* _WHAT THE TASK REQUIRES_
Take from the material every line containing the string "will" and copy it.

►

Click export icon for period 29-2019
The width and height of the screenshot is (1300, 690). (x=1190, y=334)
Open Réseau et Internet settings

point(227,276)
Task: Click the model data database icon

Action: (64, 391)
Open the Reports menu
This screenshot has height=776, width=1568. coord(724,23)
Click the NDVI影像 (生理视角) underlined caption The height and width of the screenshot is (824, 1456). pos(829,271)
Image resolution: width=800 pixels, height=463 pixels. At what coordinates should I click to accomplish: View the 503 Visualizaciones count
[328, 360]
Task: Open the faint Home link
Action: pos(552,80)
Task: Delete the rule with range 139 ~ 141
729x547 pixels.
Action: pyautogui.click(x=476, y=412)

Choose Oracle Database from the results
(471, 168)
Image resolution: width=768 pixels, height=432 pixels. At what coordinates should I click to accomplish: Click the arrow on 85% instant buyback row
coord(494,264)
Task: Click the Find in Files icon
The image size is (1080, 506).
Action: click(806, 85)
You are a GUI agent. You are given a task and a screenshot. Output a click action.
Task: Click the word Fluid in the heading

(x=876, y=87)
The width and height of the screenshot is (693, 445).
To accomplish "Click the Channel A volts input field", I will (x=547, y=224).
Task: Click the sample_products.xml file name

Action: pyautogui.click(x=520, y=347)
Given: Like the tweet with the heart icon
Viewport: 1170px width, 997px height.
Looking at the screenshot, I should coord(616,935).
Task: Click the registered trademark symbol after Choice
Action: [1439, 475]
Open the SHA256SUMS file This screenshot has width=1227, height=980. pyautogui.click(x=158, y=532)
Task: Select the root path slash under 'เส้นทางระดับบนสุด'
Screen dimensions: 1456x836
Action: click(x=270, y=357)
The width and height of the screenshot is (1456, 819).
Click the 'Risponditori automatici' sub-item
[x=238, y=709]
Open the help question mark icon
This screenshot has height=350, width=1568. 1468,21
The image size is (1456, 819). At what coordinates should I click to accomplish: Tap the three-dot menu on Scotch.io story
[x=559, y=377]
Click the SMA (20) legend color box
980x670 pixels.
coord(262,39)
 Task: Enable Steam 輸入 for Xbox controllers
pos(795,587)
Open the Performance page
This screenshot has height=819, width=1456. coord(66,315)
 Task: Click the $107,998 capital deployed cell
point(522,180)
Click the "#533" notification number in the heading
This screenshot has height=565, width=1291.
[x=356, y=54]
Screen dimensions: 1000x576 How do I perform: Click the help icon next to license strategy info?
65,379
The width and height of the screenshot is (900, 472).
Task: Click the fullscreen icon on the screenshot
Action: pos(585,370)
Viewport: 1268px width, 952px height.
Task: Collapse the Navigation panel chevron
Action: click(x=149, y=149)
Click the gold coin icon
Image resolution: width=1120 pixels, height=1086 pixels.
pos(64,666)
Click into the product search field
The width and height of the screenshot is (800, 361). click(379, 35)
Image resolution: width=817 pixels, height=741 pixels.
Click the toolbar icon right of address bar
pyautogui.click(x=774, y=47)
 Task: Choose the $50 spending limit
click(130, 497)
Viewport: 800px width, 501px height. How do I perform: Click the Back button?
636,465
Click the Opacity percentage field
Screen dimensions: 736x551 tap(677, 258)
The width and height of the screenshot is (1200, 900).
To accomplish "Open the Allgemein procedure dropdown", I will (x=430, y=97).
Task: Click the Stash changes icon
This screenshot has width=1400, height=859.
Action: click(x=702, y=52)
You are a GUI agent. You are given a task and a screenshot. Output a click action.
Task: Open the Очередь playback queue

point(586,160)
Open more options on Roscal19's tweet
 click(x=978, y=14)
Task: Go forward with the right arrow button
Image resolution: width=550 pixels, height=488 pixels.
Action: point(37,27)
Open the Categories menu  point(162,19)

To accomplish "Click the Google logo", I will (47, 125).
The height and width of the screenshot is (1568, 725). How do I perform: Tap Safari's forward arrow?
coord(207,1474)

◄

* _SOLUTION TO THE EXERCISE_
To accomplish "Click the Channel A volts input field", I will (x=547, y=224).
To accomplish "Open the Allgemein procedure dropdown", I will (x=430, y=97).
To accomplish "Click the Google logo", I will (47, 125).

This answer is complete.